We solve the smallest subproblems which are going to be the base cases or the end points of the recursive calls.

Idea is to compare the first and last characters of the string and see if we can deduce some result from it.

1. Let's say, we have startIndex and endIndex pointing at the first and last characters. If these indices cross each other then it essentially means, there are no characters to look at and hence the answer would be straight forward. The count of the number of palindromic substrings possible for this case would certainly be 0 and wont be a palindrome either. Hence, we will return two informations,

i. Total number of substrings possible, and

ii. Whether the string that we are looking at is a palindrome or not?

2. Character of 1 length, it is certainly a palindrome and the total number of palindromic substring possible is 1 since a string of length 1 is a substring itself and a palindrome either.

3. String of length 2, if both the characters are equal then it certainly is a palindrome and the total number of possible palindromic substring would be 3, that is, the two characters and the string itself.

4. At this point we have handled all the two base cases and 1 special case.

5. Here we make 3 calls in order to explore all the possibilities. 

i. Including the first character and leaving the last one

ii. Excluding the first and including the last

iii. Excluding both the first and the last characters

6. We sum up the results of the first 2 calls and subtract the result of the third call since it we would have the count of redundant palindromic substrings and we want to get rid of them

7. At this point we have explored all the possibilities and have the answer. 1 last possibility that we need to consider is when the first and last characters are same given that the string in between is itself a palindrome and we have this info with every recursive call along with the number of palindromic substring it can produce.

In this case, the whole string will be a palindrome and we incorporate this to our ans by adding 1 and marking the whole string as true for being a palindrome. else we return the ans we computed at step-6 by marking the string false for not being a palindrome.

When we analyse the recursion tree for the previous solution, we find a lot of repetitive sub problems as the length of the string grows. Hence we can think of introducing the DP approach.

We can make a lookup table say, a HashMap or 2d array, to store the answers of the sub problems.

Let's take a look at the recurrence relation for this problem:

First, let our string, str, be defined as

str = <str[0] str[1] str[2] … str[n - 1]>

where str[i] is the i'th character of the string and n is the length of the string. Let str(i, j) be defined as the substring of str from index i to index j and let F(i, j) be the number of palindromic substrings in str(i, j)

Now the recurrence relation to find F(i, j) if str(i, j) is not a palindrome will be:

F(i, j) =  F(i+1, j) + F(i, j-1) - F(i+1, j-1)

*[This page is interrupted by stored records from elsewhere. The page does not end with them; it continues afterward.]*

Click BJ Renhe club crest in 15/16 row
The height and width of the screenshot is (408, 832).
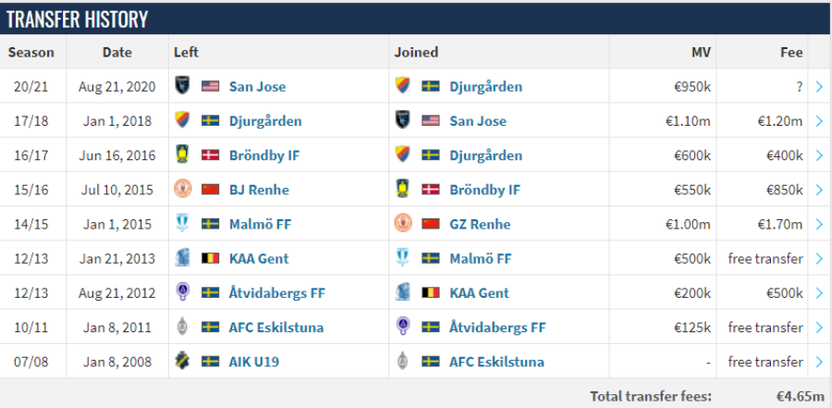point(182,190)
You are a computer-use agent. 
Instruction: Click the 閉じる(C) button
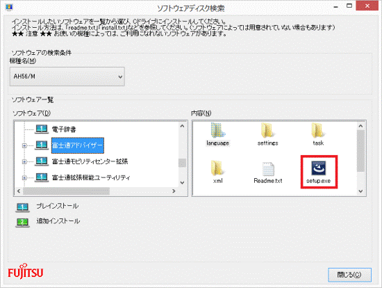coord(349,275)
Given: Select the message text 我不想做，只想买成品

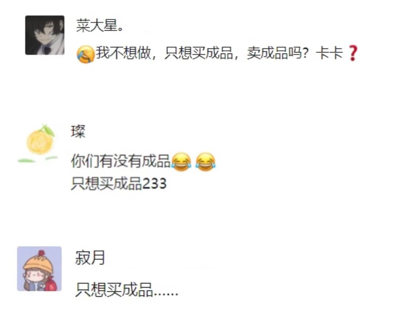Looking at the screenshot, I should pos(164,53).
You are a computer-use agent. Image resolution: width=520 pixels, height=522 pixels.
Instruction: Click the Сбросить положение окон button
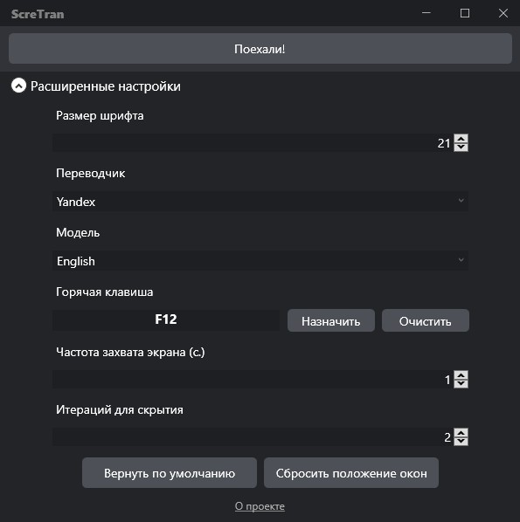click(x=351, y=473)
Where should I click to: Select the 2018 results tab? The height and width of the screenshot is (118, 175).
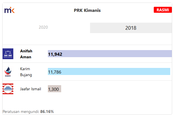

And if str(i, j) is a palindrome, the relation will be:

F(i, j) = F(i+1, j) + F(i, j-1) - F(i+1, j-1) + 1

1. Make a boolean 2D array of size n x n, dp, where dp[i][j] will store true if str(i, j) is palindromic, false otherwise.
2. Initialize a count variable with 0 to keep track of the number of palindromic substrings.
3. First set the value of all dp[i][i] where i goes from 0 to n - 1 as true since single character strings are palindromic. Also, increase the count by 1 for each i.
4. Then check for all 2 length substrings by checking if str[i] == str[i + 1] for all i from i = 0 to i = n - 2. Set the value of dp[i][i + 1] and increase the value of count accordingly
5. Finally we will check for palindromes for substrings of length 3 to n.
6. dp[i][j] will be true if and only if dp[i + 1][j - 1] is true AND str[i] == str[j].
7. So for all i and j where j - i + 1 ≥ 3, we will check the above condition. If it's satisfied, we will increase count by 1.
8. Return the count.

First, we consider the case of odd length substrings and check for palindromes. 

We keep a global count initialized with 0.

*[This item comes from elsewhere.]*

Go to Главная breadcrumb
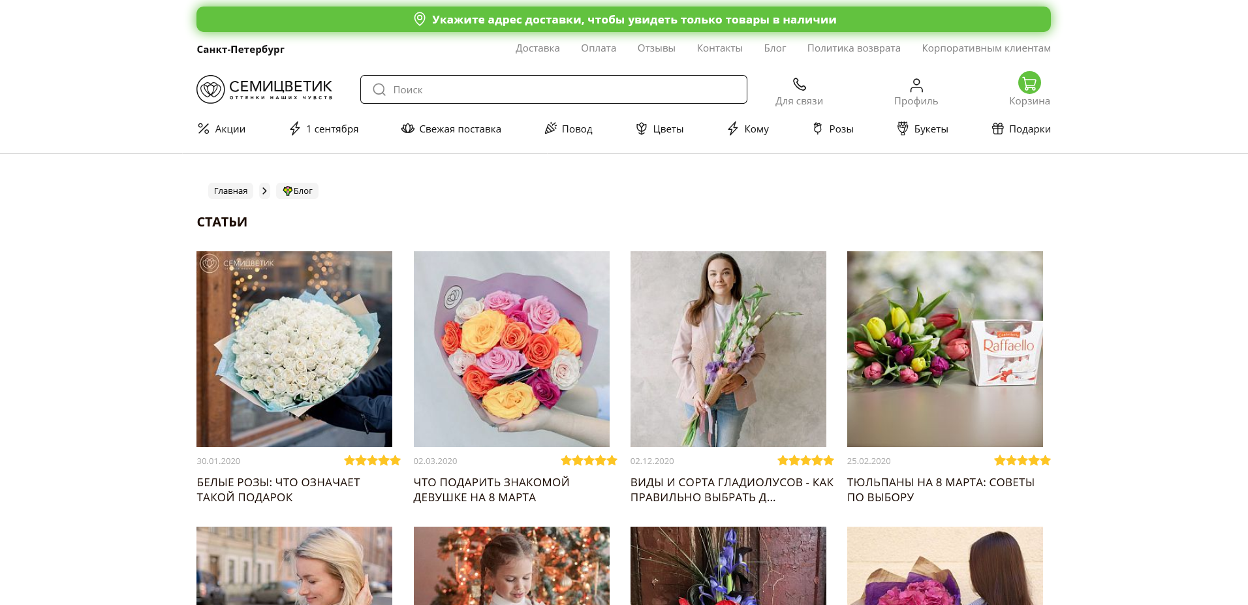230,191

1. Iterate over each character of the string

2. Consider the character to be the centre of the palindrome. We can add 1 to the global count since every character is palindrome.

3. Now we start picking 2 characters at once, one from the left and another from the right of the current character that we are looking at. We check if these two characters are equal. If they are, we add 1 to the global count since the string formed after expanding over both the sides are again a palindrome. if not, we break and move to step 2.

Now we consider the case when the substrings are even:

1. Iterate over each character again.

2. This time, consider a substring of length 2 to begin with. We take one more character ahead of the curr character and see if they together make a palindrome or not. If they do, add 1 to the global count and expand it towards the left and right as we did earlier. If they form a palindrome again, keep on increasing the count and if they don't at any point, move to step 1.

Return the global count finally.